Part of a data file
------------------------------------------------------------

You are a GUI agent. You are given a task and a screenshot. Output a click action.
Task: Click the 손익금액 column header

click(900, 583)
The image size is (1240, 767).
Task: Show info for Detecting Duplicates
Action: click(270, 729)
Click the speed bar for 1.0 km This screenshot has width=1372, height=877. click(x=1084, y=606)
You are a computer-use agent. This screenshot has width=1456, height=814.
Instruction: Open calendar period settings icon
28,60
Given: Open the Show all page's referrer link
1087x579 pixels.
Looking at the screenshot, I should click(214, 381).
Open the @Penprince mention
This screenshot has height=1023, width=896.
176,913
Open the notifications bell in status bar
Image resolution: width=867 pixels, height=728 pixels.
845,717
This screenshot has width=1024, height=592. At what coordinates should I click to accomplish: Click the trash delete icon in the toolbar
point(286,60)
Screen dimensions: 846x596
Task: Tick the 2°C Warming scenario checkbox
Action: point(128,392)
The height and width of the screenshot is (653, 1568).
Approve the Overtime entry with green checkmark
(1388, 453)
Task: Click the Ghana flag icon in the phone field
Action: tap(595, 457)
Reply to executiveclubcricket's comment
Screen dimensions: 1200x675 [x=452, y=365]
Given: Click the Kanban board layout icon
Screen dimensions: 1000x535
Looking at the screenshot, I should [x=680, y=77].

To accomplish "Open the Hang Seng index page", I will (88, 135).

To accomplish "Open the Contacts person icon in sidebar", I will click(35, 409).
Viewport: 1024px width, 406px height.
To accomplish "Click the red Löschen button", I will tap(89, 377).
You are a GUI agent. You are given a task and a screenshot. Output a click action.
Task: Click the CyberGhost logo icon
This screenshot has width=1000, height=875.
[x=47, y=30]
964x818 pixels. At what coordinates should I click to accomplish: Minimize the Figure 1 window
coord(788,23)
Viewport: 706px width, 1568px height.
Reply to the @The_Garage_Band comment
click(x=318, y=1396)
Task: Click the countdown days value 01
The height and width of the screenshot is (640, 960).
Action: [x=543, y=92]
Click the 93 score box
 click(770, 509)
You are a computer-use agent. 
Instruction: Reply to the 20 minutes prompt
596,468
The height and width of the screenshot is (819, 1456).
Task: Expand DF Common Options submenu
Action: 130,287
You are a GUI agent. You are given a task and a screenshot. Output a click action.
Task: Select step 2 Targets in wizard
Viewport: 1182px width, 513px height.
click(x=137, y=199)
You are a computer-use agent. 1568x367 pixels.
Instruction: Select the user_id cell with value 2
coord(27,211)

------------------------------------------------------------

Written exercise: Retype every line of the material above without changing anything.

Answer:
You are a GUI agent. You are given a task and a screenshot. Output a click action.
Task: Click the 손익금액 column header

click(900, 583)
The image size is (1240, 767).
Task: Show info for Detecting Duplicates
Action: click(270, 729)
Click the speed bar for 1.0 km This screenshot has width=1372, height=877. click(x=1084, y=606)
You are a computer-use agent. This screenshot has width=1456, height=814.
Instruction: Open calendar period settings icon
28,60
Given: Open the Show all page's referrer link
1087x579 pixels.
Looking at the screenshot, I should click(214, 381).
Open the @Penprince mention
This screenshot has height=1023, width=896.
176,913
Open the notifications bell in status bar
Image resolution: width=867 pixels, height=728 pixels.
845,717
This screenshot has width=1024, height=592. At what coordinates should I click to accomplish: Click the trash delete icon in the toolbar
point(286,60)
Screen dimensions: 846x596
Task: Tick the 2°C Warming scenario checkbox
Action: point(128,392)
The height and width of the screenshot is (653, 1568).
Approve the Overtime entry with green checkmark
(1388, 453)
Task: Click the Ghana flag icon in the phone field
Action: tap(595, 457)
Reply to executiveclubcricket's comment
Screen dimensions: 1200x675 [x=452, y=365]
Given: Click the Kanban board layout icon
Screen dimensions: 1000x535
Looking at the screenshot, I should [x=680, y=77].

To accomplish "Open the Hang Seng index page", I will (88, 135).

To accomplish "Open the Contacts person icon in sidebar", I will click(35, 409).
Viewport: 1024px width, 406px height.
To accomplish "Click the red Löschen button", I will tap(89, 377).
You are a GUI agent. You are given a task and a screenshot. Output a click action.
Task: Click the CyberGhost logo icon
This screenshot has width=1000, height=875.
[x=47, y=30]
964x818 pixels. At what coordinates should I click to accomplish: Minimize the Figure 1 window
coord(788,23)
Viewport: 706px width, 1568px height.
Reply to the @The_Garage_Band comment
click(x=318, y=1396)
Task: Click the countdown days value 01
The height and width of the screenshot is (640, 960).
Action: [x=543, y=92]
Click the 93 score box
 click(770, 509)
You are a computer-use agent. 
Instruction: Reply to the 20 minutes prompt
596,468
The height and width of the screenshot is (819, 1456).
Task: Expand DF Common Options submenu
Action: 130,287
You are a GUI agent. You are given a task and a screenshot. Output a click action.
Task: Select step 2 Targets in wizard
Viewport: 1182px width, 513px height.
click(x=137, y=199)
You are a computer-use agent. 1568x367 pixels.
Instruction: Select the user_id cell with value 2
coord(27,211)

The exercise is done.